— GIVEN PROBLEM —
Can you scale the material below, beginning at the line that has "catza.net (43, 17)" and stopping after the line that has "Cultural heritage (137, 1867)", by writing out every line in that stretch, requests included, with each click coordinate multiplied by 0.35 and rounded to a whole number, halves up? Leave the pictures out of your answer.

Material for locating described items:
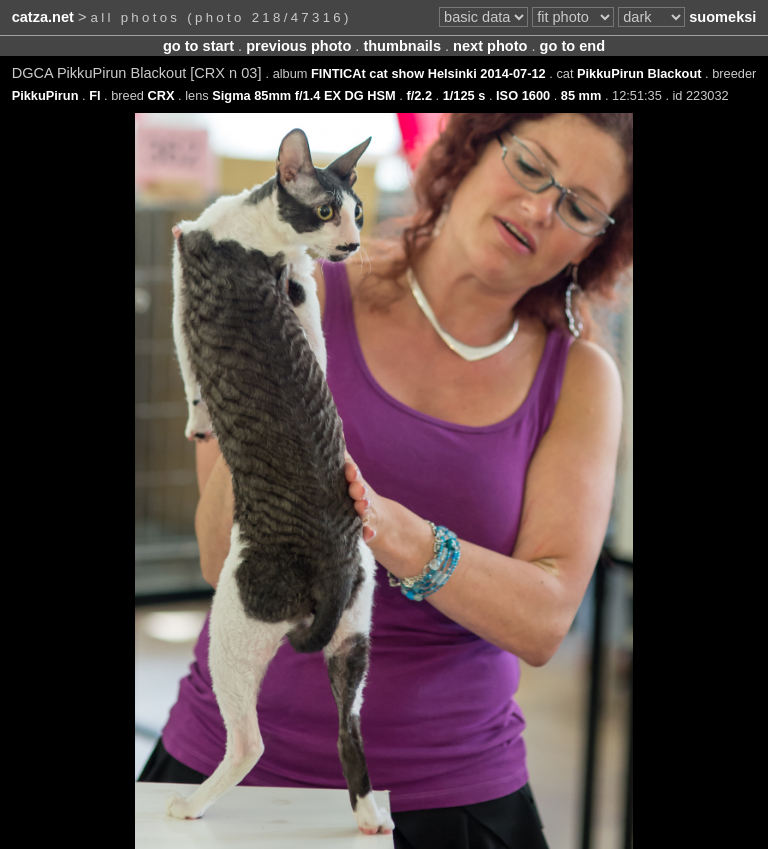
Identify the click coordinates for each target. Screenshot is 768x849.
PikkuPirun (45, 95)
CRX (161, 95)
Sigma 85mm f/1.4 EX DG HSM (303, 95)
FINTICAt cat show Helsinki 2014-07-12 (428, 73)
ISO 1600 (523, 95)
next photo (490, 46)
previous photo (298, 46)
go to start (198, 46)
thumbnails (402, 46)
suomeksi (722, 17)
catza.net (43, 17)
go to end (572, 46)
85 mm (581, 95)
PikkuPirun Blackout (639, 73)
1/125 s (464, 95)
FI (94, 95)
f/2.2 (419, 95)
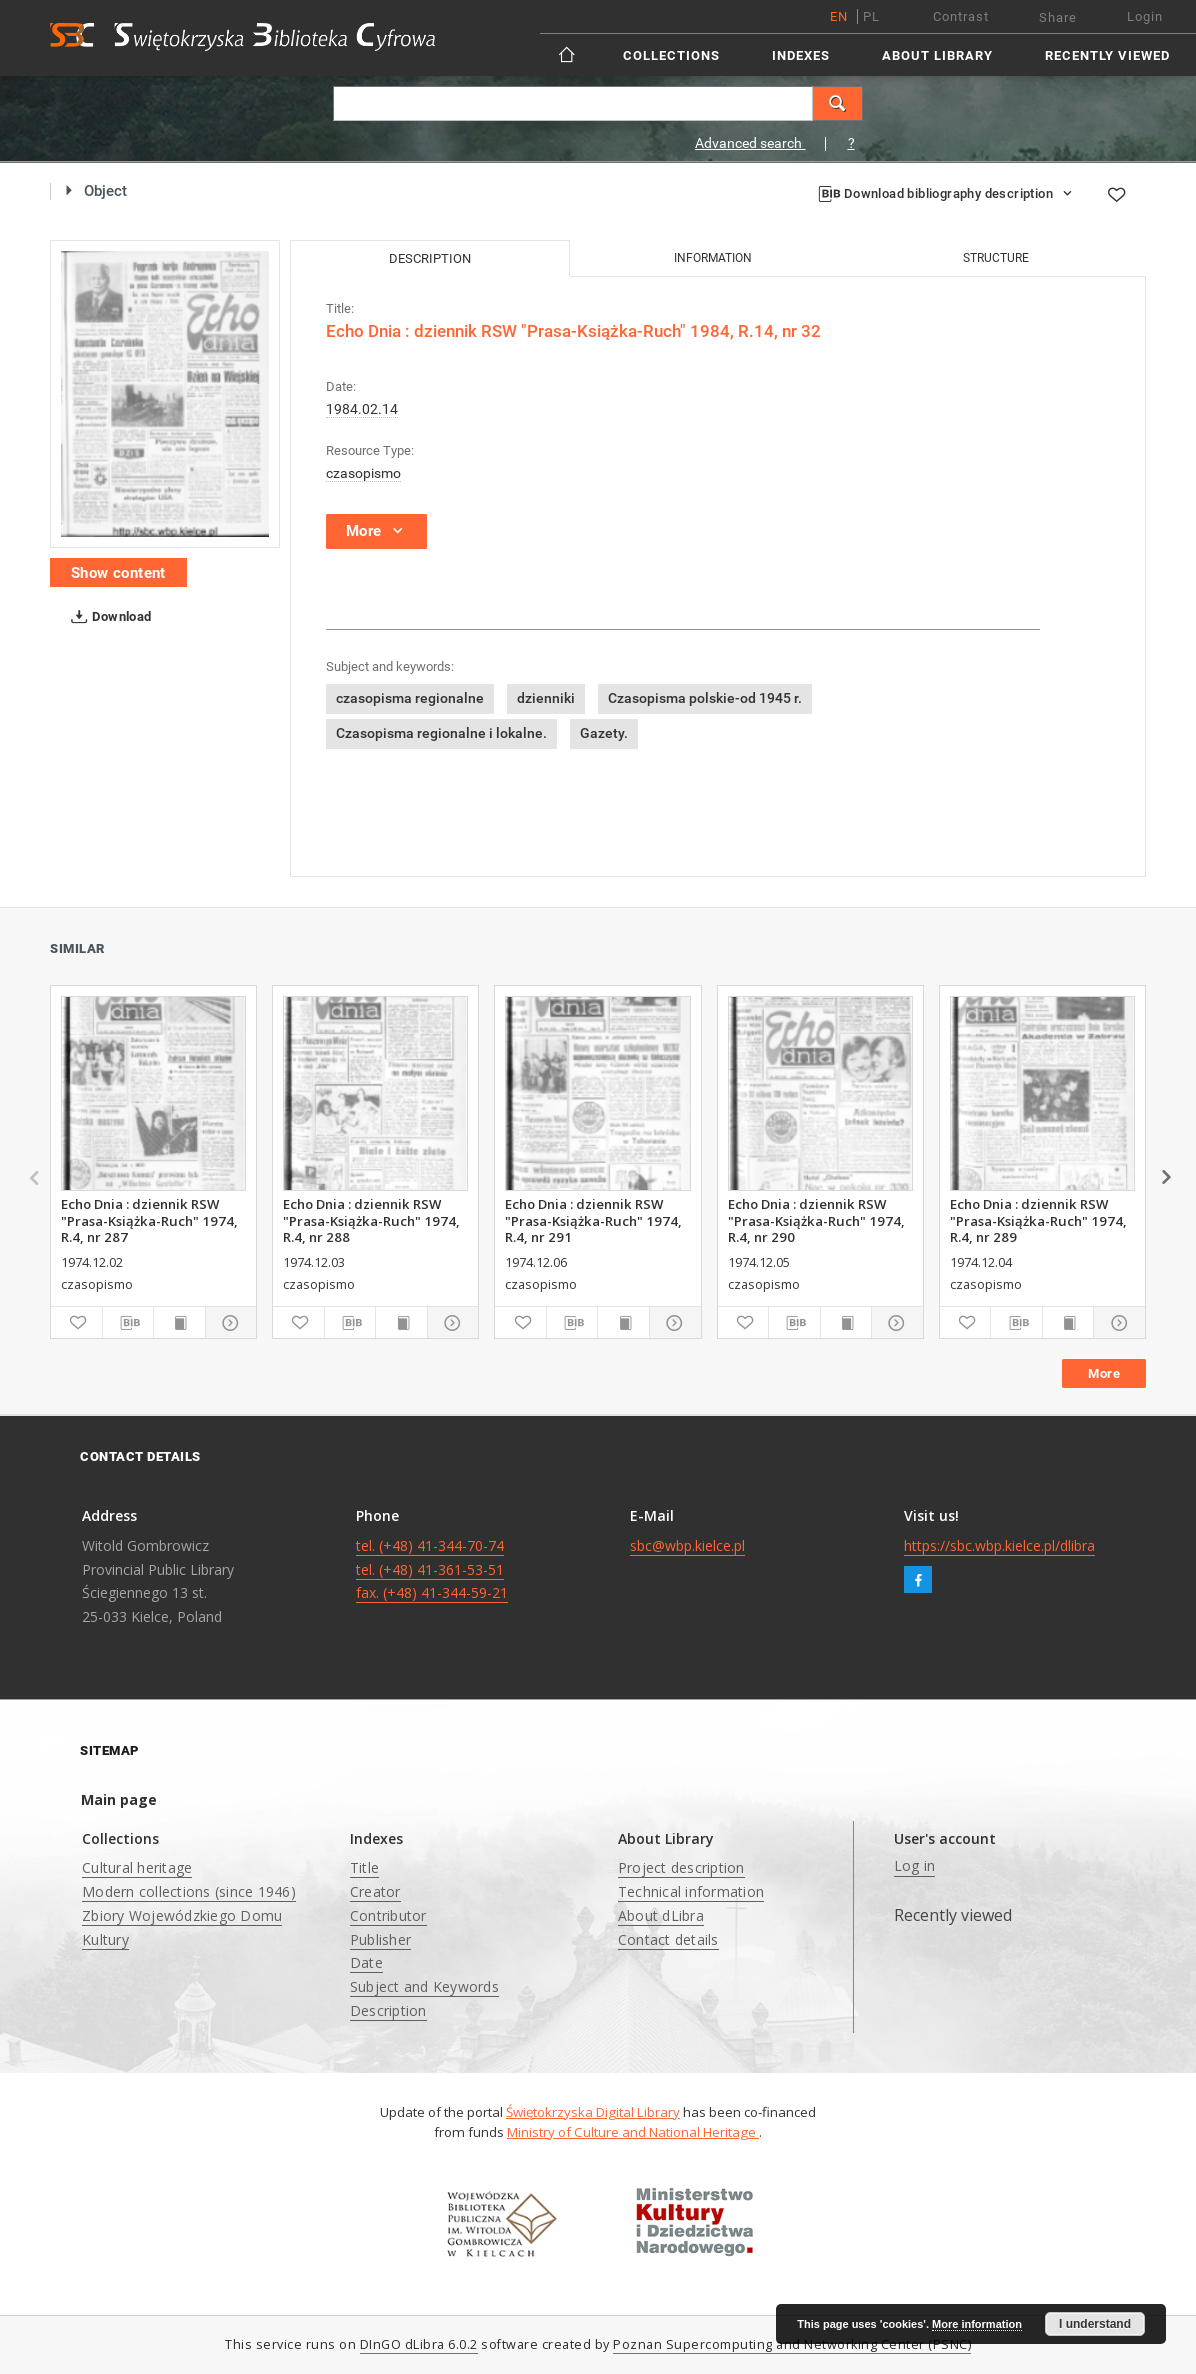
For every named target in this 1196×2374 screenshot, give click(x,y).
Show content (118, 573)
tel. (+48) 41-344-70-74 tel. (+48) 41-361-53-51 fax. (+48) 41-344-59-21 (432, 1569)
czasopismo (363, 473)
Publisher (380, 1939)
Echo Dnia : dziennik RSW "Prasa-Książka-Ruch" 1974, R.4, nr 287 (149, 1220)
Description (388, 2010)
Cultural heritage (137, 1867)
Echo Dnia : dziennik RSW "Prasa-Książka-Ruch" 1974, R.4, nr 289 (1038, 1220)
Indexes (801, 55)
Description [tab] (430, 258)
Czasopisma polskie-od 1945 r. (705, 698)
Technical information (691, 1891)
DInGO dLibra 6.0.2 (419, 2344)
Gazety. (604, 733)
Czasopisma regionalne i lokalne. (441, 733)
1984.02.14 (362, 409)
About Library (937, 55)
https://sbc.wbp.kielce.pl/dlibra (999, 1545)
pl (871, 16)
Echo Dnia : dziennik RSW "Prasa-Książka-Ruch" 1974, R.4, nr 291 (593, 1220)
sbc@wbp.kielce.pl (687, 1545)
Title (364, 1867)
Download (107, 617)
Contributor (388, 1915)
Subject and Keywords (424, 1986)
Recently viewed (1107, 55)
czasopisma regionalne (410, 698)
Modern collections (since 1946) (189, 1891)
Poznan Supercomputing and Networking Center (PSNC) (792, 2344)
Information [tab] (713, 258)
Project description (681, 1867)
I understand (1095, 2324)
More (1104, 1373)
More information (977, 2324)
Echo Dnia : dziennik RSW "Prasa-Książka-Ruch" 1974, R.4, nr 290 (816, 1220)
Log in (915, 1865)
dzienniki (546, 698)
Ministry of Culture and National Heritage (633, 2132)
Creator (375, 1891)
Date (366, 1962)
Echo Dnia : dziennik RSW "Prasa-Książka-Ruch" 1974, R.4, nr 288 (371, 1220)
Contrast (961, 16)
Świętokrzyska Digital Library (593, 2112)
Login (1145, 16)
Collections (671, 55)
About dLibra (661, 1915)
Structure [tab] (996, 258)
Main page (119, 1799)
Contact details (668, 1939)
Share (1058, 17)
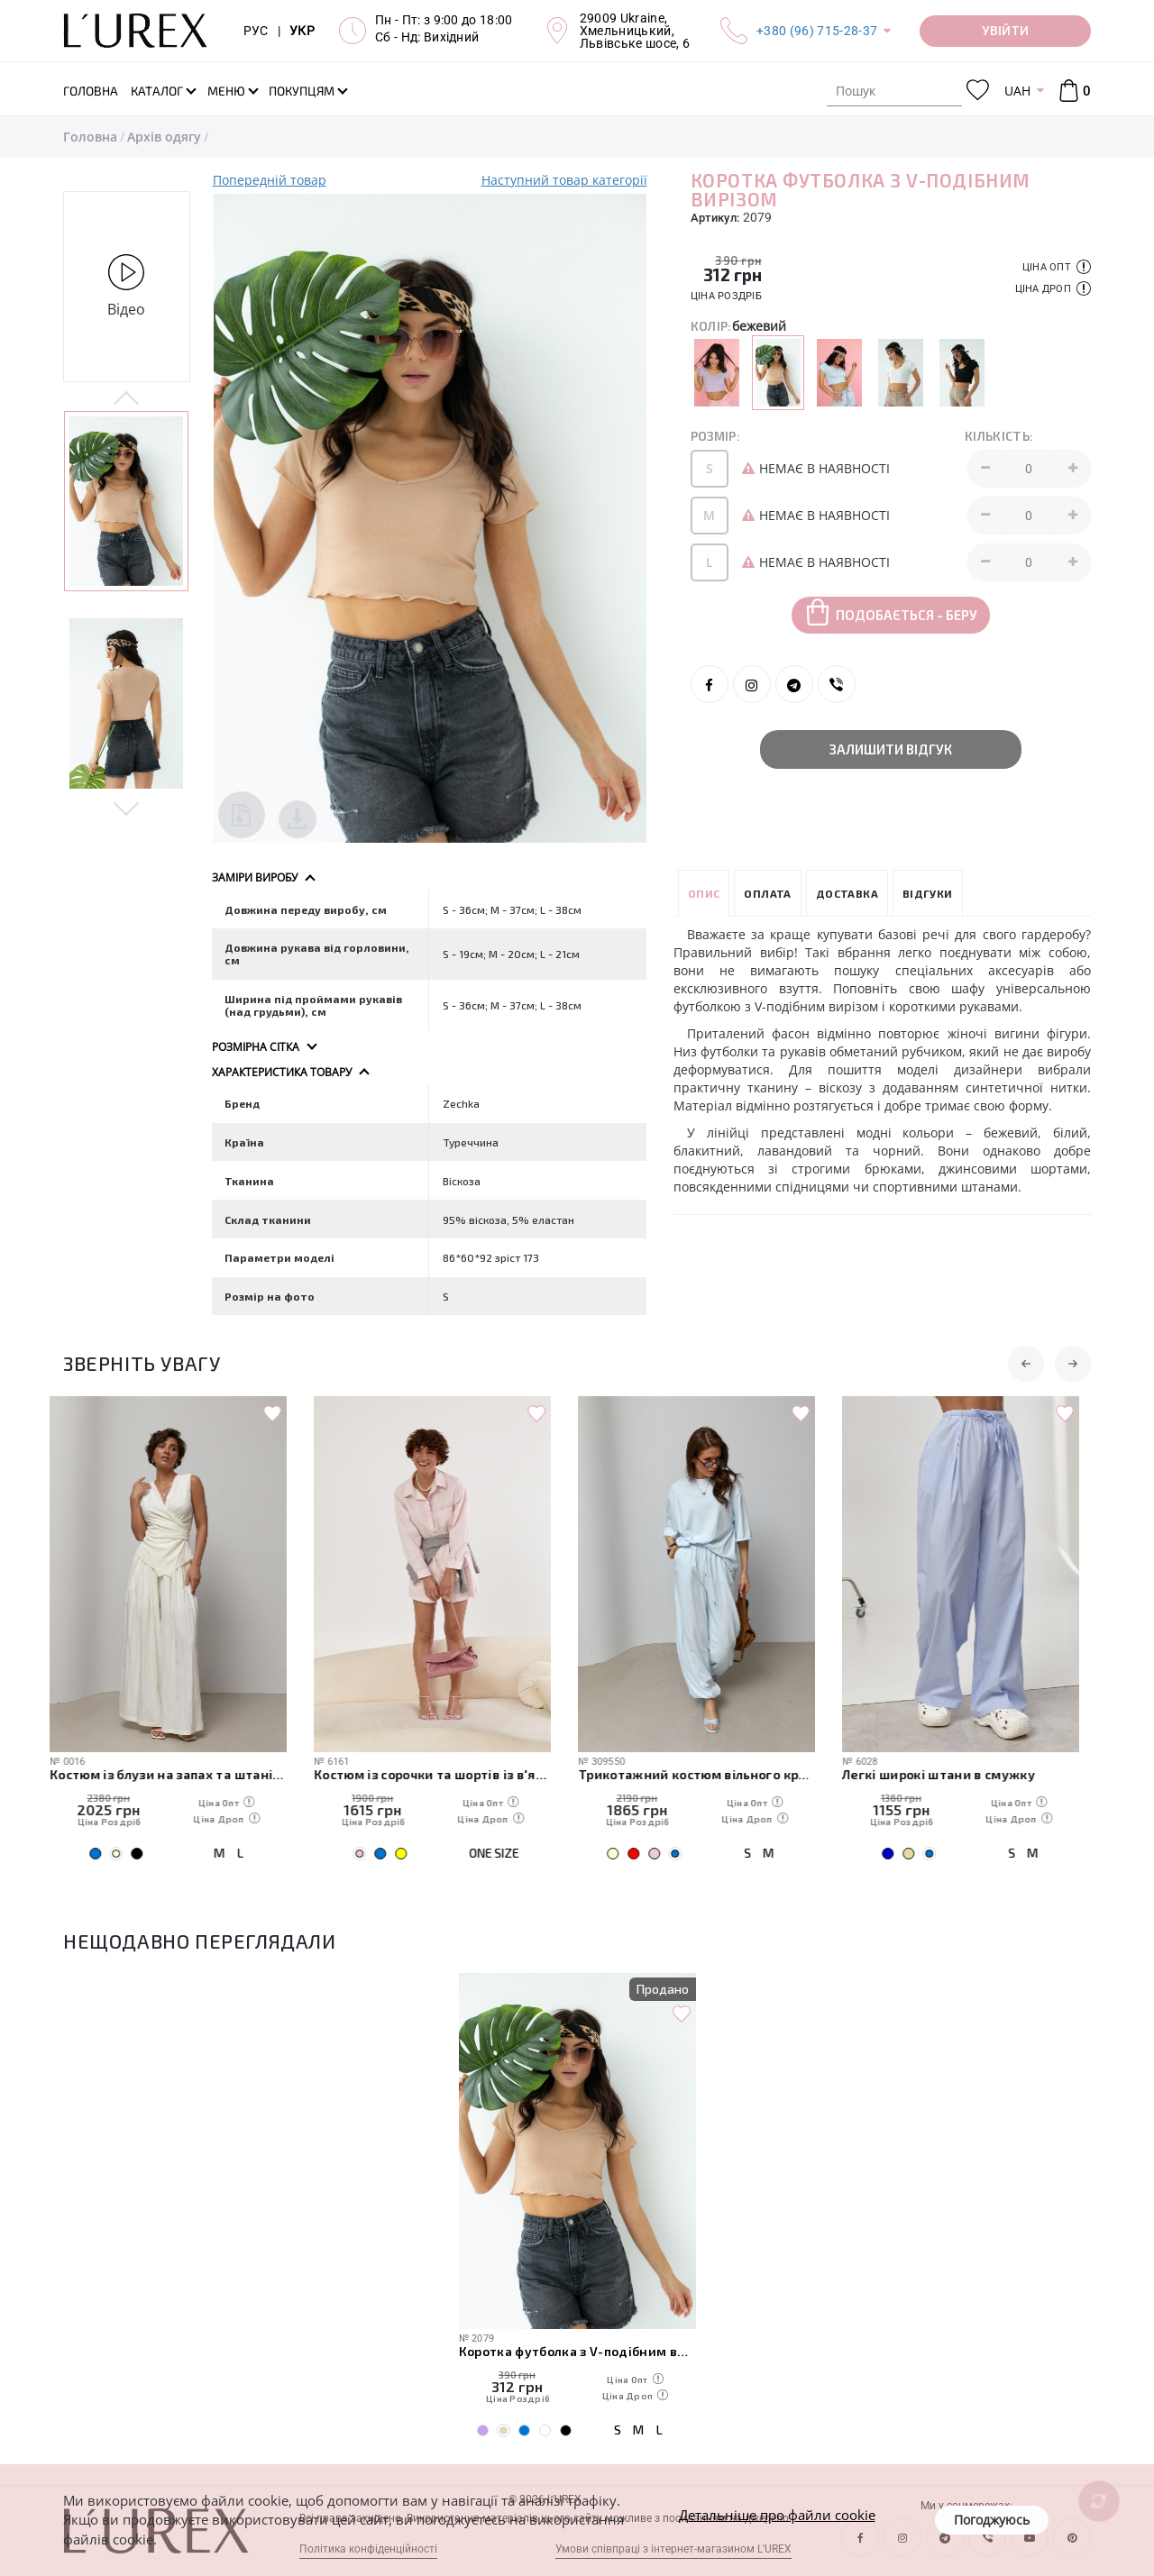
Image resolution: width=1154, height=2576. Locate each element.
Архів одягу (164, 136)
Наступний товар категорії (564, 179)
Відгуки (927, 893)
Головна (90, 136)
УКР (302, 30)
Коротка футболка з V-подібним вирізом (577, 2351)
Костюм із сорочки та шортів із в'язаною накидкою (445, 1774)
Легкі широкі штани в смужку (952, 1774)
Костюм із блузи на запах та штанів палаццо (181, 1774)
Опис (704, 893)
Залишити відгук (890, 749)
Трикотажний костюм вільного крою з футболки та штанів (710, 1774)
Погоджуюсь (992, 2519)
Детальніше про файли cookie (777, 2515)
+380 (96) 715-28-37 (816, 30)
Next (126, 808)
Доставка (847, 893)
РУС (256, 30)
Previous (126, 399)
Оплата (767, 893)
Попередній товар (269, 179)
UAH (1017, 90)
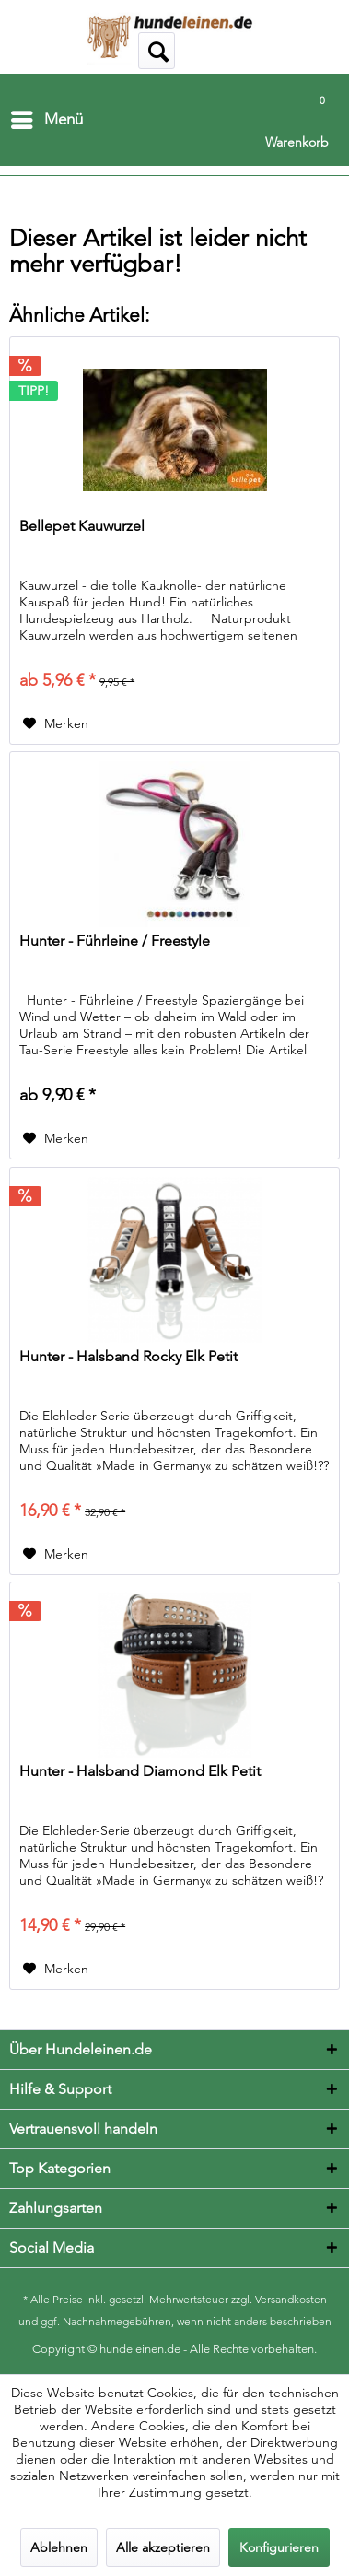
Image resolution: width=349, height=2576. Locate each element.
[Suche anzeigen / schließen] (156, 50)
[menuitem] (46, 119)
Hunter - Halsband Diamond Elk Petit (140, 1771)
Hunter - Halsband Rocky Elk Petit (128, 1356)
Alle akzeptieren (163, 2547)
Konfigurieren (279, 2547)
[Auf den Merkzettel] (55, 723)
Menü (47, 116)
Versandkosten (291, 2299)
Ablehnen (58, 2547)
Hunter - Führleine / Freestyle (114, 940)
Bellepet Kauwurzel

— SOLUTION TO THE PROBLEM —
catza.net (15, 6)
go to end (200, 16)
85 mm (203, 33)
PikkuPirun Blackout (224, 26)
1/125 s (162, 33)
FI (33, 33)
f/2.2 (147, 33)
For every named target in this 1196×2374 screenshot, give click(x,y).
Show content (41, 201)
tel. (+48) 41-344-70-74 tel. (+48) 41-361-53-51 fax. (+48) 41-344-59-21 (151, 549)
czasopismo (127, 166)
Publisher (133, 679)
Echo Dnia : dziennik RSW "Prasa-Książka-Ruch" 1974, R.4, nr 287 (52, 427)
Description (136, 704)
Cultural heritage (48, 653)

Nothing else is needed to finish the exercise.